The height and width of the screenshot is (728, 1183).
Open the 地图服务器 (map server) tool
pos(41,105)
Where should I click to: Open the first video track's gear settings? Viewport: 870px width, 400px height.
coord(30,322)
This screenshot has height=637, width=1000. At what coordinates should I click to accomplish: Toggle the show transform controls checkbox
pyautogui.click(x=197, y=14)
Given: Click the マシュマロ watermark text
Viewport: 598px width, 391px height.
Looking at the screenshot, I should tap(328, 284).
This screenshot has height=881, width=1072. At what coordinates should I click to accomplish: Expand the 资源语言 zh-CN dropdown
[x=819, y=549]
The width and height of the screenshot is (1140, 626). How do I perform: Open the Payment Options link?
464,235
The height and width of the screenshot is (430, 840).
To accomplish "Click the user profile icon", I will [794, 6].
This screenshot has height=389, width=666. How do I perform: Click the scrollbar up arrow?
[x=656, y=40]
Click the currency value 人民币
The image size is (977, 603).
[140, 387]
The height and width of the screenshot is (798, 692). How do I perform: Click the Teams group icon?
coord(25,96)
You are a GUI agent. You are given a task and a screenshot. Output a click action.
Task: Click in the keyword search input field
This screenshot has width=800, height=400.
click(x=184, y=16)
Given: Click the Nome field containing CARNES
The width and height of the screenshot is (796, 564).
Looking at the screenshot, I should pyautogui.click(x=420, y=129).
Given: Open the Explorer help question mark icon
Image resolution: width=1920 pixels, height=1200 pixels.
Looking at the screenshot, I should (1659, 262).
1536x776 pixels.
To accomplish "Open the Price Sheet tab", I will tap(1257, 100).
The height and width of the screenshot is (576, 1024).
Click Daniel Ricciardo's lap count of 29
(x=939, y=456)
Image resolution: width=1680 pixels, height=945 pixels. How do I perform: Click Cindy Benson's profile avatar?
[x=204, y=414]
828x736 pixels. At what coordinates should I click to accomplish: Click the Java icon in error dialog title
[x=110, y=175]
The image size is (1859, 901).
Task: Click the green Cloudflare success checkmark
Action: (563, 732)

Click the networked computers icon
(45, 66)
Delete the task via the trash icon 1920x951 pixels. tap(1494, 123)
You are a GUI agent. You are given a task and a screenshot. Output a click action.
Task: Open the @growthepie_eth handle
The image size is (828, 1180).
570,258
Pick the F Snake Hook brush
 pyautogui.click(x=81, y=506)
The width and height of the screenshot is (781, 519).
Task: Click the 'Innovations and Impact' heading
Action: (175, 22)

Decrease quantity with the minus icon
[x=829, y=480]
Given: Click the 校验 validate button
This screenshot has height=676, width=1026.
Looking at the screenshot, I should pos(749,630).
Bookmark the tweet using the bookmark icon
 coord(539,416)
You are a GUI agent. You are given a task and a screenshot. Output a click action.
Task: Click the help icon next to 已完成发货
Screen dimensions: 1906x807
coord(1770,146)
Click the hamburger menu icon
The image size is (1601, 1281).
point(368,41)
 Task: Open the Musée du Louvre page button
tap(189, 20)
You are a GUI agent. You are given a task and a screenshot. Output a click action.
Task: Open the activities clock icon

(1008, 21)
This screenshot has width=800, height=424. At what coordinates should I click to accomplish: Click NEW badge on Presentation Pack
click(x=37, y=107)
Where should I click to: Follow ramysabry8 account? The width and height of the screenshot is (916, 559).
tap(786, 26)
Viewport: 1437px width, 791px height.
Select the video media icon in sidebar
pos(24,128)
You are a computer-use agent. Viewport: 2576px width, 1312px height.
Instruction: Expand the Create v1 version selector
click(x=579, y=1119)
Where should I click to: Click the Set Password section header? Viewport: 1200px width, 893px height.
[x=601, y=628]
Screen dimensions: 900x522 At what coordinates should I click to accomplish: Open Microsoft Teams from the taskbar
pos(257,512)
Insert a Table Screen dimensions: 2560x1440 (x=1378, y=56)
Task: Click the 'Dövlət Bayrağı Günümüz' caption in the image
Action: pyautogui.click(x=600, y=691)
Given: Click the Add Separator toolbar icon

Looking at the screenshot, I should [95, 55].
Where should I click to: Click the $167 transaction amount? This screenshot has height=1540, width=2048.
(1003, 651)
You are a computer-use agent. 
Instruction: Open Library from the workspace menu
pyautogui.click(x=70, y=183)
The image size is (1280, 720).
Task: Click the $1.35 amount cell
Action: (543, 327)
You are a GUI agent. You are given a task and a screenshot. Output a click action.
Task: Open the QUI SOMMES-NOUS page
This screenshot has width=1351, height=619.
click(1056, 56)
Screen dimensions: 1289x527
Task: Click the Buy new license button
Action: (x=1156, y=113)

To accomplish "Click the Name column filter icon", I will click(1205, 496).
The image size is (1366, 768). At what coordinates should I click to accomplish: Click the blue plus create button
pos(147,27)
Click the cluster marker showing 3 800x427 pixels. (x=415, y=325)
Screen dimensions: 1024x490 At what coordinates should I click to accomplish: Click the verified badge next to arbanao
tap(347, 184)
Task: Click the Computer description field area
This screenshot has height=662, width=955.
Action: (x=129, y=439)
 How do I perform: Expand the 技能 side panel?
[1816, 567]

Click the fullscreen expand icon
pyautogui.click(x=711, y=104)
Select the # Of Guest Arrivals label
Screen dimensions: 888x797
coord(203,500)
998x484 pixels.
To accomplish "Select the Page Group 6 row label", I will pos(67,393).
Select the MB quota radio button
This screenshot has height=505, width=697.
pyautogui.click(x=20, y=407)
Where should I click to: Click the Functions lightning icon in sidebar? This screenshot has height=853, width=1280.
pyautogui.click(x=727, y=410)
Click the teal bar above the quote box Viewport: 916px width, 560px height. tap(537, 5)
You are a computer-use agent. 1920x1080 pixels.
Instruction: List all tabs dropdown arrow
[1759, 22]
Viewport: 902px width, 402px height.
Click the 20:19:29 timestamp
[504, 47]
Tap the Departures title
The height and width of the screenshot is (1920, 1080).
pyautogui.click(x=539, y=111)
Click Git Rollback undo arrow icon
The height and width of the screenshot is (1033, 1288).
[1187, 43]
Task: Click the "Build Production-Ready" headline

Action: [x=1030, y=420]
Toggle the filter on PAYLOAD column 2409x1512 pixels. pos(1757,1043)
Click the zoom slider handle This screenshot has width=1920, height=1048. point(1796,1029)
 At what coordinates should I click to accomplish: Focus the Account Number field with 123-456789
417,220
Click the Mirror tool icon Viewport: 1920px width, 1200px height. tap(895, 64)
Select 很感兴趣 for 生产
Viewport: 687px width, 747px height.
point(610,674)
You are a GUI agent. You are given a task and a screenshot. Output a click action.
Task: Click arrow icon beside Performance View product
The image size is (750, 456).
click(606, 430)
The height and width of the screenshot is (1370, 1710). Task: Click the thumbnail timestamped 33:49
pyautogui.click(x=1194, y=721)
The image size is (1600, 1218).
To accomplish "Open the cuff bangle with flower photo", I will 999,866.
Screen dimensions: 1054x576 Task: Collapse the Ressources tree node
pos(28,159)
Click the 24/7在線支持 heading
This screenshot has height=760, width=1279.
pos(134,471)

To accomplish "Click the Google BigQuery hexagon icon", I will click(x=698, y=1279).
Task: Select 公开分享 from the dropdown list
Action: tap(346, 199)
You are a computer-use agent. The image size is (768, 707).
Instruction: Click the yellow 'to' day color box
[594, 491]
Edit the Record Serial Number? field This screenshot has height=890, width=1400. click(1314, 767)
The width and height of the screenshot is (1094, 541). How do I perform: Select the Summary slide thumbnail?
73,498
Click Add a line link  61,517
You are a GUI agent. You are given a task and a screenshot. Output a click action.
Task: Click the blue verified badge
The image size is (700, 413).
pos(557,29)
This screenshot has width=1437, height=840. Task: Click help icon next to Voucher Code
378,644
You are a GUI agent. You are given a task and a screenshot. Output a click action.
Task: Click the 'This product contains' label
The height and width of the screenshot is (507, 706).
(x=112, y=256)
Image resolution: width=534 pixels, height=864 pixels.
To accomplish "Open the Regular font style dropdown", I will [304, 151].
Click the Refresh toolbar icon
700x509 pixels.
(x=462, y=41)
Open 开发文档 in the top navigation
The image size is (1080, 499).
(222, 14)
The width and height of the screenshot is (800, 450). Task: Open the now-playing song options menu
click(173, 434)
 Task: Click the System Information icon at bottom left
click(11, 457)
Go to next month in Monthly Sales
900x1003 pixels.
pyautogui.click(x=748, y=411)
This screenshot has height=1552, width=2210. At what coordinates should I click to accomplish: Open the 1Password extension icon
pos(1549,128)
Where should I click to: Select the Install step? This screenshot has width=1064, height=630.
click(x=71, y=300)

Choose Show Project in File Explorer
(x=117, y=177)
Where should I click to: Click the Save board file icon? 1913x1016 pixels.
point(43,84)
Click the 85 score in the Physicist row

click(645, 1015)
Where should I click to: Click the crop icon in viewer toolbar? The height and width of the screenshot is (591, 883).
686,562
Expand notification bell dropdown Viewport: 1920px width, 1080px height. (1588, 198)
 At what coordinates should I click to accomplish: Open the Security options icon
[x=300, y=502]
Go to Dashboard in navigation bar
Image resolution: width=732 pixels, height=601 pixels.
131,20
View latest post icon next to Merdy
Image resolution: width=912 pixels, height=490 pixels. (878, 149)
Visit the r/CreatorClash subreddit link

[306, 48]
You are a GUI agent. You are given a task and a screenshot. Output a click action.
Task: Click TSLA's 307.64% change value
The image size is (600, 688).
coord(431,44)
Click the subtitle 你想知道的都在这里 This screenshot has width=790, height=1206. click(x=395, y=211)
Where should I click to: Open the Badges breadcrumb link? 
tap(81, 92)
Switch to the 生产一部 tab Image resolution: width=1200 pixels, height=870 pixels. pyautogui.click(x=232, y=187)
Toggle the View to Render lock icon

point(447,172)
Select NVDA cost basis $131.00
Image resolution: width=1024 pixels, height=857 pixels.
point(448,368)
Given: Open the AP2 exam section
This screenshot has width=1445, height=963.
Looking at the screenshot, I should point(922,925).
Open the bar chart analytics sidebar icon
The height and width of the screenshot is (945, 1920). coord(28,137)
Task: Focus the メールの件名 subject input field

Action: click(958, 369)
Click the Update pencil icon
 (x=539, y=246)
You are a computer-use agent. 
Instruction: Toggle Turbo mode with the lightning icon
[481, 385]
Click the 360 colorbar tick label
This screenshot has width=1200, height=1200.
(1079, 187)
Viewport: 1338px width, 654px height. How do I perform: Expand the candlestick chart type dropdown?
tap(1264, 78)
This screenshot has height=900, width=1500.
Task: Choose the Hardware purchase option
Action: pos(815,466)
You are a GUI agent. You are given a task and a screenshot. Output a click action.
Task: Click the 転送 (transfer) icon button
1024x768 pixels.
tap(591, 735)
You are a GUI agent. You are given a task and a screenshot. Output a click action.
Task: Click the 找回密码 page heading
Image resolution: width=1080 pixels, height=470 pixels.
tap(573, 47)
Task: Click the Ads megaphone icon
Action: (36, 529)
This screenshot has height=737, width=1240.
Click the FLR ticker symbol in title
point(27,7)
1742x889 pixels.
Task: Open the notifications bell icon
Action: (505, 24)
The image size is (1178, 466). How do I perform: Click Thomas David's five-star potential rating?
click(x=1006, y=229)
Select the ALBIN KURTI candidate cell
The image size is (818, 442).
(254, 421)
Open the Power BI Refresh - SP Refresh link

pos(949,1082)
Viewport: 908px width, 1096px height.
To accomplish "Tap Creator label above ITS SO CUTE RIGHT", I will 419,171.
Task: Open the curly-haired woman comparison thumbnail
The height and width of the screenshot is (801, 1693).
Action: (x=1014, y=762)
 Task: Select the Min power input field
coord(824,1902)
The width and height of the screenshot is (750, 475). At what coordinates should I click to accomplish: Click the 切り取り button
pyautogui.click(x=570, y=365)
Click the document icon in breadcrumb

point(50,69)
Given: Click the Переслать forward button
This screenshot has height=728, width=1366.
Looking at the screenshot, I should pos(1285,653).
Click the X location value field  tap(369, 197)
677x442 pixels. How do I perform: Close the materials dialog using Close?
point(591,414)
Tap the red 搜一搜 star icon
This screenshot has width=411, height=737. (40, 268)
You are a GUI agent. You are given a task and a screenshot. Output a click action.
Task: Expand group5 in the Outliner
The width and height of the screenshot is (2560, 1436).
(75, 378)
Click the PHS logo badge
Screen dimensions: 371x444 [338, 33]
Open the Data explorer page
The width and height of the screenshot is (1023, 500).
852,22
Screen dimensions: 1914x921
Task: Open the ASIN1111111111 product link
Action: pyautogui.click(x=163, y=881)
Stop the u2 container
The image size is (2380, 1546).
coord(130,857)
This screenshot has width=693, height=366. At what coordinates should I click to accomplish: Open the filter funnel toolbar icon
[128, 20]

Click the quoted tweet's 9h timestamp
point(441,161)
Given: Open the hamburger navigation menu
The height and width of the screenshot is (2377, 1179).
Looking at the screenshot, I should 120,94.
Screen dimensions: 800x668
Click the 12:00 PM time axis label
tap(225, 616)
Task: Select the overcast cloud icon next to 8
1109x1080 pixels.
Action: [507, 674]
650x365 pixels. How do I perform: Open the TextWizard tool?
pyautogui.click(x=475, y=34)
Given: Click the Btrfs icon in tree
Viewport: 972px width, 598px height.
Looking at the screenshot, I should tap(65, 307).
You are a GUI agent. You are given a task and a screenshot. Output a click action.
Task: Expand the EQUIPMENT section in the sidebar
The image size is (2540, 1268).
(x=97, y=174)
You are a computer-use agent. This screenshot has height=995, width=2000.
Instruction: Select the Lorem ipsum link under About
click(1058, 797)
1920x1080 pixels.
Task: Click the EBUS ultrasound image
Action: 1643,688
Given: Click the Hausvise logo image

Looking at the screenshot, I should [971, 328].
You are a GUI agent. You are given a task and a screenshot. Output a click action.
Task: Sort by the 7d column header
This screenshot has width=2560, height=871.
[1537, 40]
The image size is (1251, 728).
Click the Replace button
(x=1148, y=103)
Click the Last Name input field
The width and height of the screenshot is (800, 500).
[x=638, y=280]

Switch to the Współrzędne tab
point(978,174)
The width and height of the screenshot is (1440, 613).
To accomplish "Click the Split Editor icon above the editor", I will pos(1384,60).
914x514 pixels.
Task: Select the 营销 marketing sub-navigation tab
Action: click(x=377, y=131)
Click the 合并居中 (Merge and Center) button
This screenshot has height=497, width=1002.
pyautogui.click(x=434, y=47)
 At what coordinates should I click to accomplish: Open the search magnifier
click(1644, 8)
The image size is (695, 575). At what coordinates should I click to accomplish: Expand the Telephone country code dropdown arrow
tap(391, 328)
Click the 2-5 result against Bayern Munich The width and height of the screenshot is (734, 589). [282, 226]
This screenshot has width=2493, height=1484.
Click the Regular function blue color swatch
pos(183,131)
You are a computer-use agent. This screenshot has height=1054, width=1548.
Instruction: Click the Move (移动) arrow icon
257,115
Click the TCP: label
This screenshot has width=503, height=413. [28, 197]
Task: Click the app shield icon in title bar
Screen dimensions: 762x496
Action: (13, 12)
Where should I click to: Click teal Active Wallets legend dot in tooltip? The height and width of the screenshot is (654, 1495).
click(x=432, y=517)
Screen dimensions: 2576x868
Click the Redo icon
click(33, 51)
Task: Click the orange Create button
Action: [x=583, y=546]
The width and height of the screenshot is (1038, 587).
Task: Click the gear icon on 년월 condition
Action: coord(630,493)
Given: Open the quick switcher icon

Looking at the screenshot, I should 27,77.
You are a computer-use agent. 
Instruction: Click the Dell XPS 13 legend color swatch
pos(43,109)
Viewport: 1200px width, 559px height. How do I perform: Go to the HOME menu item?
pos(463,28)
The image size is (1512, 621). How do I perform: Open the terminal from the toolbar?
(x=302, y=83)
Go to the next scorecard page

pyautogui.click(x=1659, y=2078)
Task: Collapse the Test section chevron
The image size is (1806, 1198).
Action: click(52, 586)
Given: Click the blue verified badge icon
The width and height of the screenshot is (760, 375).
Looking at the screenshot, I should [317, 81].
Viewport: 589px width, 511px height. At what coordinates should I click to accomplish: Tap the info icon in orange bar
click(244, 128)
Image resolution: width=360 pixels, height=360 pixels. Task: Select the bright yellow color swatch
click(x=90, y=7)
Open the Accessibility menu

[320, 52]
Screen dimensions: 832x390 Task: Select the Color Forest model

### DESCRIPTION OF THE TASK
Return everything above from the line containing "Switch to the Współrzędne tab" down to the line containing "Looking at the screenshot, I should 27,77.", both included, copied character for character.

### FINAL RESULT
Switch to the Współrzędne tab
point(978,174)
The width and height of the screenshot is (1440, 613).
To accomplish "Click the Split Editor icon above the editor", I will pos(1384,60).
914x514 pixels.
Task: Select the 营销 marketing sub-navigation tab
Action: click(x=377, y=131)
Click the 合并居中 (Merge and Center) button
This screenshot has height=497, width=1002.
pyautogui.click(x=434, y=47)
 At what coordinates should I click to accomplish: Open the search magnifier
click(1644, 8)
The image size is (695, 575). At what coordinates should I click to accomplish: Expand the Telephone country code dropdown arrow
tap(391, 328)
Click the 2-5 result against Bayern Munich The width and height of the screenshot is (734, 589). [282, 226]
This screenshot has width=2493, height=1484.
Click the Regular function blue color swatch
pos(183,131)
You are a computer-use agent. This screenshot has height=1054, width=1548.
Instruction: Click the Move (移动) arrow icon
257,115
Click the TCP: label
This screenshot has width=503, height=413. [28, 197]
Task: Click the app shield icon in title bar
Screen dimensions: 762x496
Action: (13, 12)
Where should I click to: Click teal Active Wallets legend dot in tooltip? The height and width of the screenshot is (654, 1495).
click(x=432, y=517)
Screen dimensions: 2576x868
Click the Redo icon
click(33, 51)
Task: Click the orange Create button
Action: [x=583, y=546]
The width and height of the screenshot is (1038, 587).
Task: Click the gear icon on 년월 condition
Action: coord(630,493)
Given: Open the quick switcher icon

Looking at the screenshot, I should 27,77.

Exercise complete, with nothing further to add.